Según el comandante de las Fuerzas de Sistemas No Tripulados de Ucrania, Robert Brovdi, el movimiento de buques rusos a través del estrecho de Kerch, que une el mar de Azov y el Mar Negro, "se ha detenido" tras otra noche de ataques contra buques rusos en el mar.
Quince buques, entre ellos siete petroleros, cinco buques de carga seca, un ferri y dos remolcadores, fueron alcanzados por drones ucranianos. En total, 105 buques han sido atacados en los últimos ocho días, según Brovdi, quien ha publicado videos de los ataques en su canal de Telegram.
Según analistas ucranianos, si bien los ataques no hunden los barcos, a menudo causan daños suficientes como para dejarlos inoperables.
Los ataques tienen como objetivo la zona del puente de mando, donde se concentran los principales controles y equipos de navegación, señala Oleksandr Kovalenko, un experto afincado en Odesa.
"Estos ataques no hunden el barco, sino que lo inmovilizan, convirtiéndolo en un objeto muerto a la deriva que requiere evacuación y reparación", explicó en un análisis para el Grupo de Resistencia Informativa.
Kovalenko argumenta que los ataques, que comenzaron el 6 de julio, forman parte de la campaña más amplia de Ucrania para aislar a las fuerzas rusas que operan en Crimea y en las partes ocupadas de las regiones de Jersón y Zaporiyia, en el sur de Ucrania.
Esta operación complementa los exitosos ataques de Ucrania contra vehículos logísticos en carreteras clave de la zona y los ataques contra puentes que conducen a Crimea, lo que llevó a Rusia a aumentar los envíos de combustible y otros suministros por mar ante la escasez reportada.
Según Andri Klimenko, director del Instituto de Investigación del Mar Negro, los ataques en el mar de Azov representan "una nueva etapa" en la batalla por el control del mar entre Ucrania y Rusia.
Además de aislar a las tropas rusas, Ucrania busca debilitar la economía rusa interrumpiendo las exportaciones de petróleo, una fuente clave de ingresos en divisas para Rusia, señaló el analista en una entrevista con NV Radio.
Algunos de los petroleros atacados por Ucrania transportan petróleo y combustible a través de las aguas poco profundas del mar de Azov hasta el mar Negro, donde la carga se trasborda a buques cisterna más grandes para su exportación a Turquía y otros países.
Según los analistas, los ataques de Ucrania contra la denominada 'flota en la sombra' de petroleros rusos se deben a la limitada eficacia de las sanciones internacionales contra el petróleo ruso y sus derivados.
Los países del norte de Europa podrían acelerar el fin de la guerra bloqueando el paso de los barcos rusos por el mar Báltico, que representa la mitad de las exportaciones de petróleo ruso, declaró Klimenko a EFE.
Los buques cisterna que hacen cola para entrar o salir del mar de Azov a través del paso bajo el puente de Kerch representan un objetivo especialmente fácil para los drones ucranianos, mientras que Rusia no tiene una solución sencilla para protegerlos.
La Flota del Mar Negro normalmente protegería el tráfico marítimo ruso, señala Klimenko.
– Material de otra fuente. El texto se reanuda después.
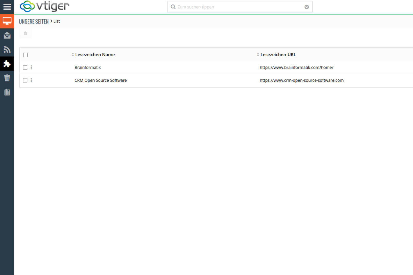Select the puzzle piece extensions icon
This screenshot has height=275, width=413.
point(7,64)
Sin embargo, no puede hacerlo eficazmente porque debe evitar hacerse vulnerable a los drones ucranianos.
Tras la destrucción de aproximadamente un tercio de la flota, los barcos restantes tienen su base en Novorossisk, una zona que Ucrania ataca con regularidad.
El bloqueo del mar de Azov también puede afectar las exportaciones rusas de trigo y otros cereales, una cuarta parte de las cuales transita por esta ruta. En particular, podría interrumpir las exportaciones de cultivos "robados" en tierras ocupadas, que representan alrededor del 20 % de las tierras cultivables de Ucrania.
Rusia, por su parte, ha estado atacando puertos ucranianos para interrumpir su ruta comercial clave.
Un ataque rusos de este lunes causó la muerte de tres tripulantes de un barco con bandera de Togo. La exportadora ucraniana de aceite de girasol Kernel anunció la suspensión temporal de sus operaciones tras los daños causados por los ataques rusos en sus terminales del puerto de Odesa durante las dos noches anteriores.
Sin embargo, la creciente capacidad de Ucrania para atacar en lo profundo del territorio controlado por Rusia hace que la guerra sea cada vez más costosa para Moscú, según declaró a EFE Oleksi Melnik, del Centro Razumkov, con sede en Kiev.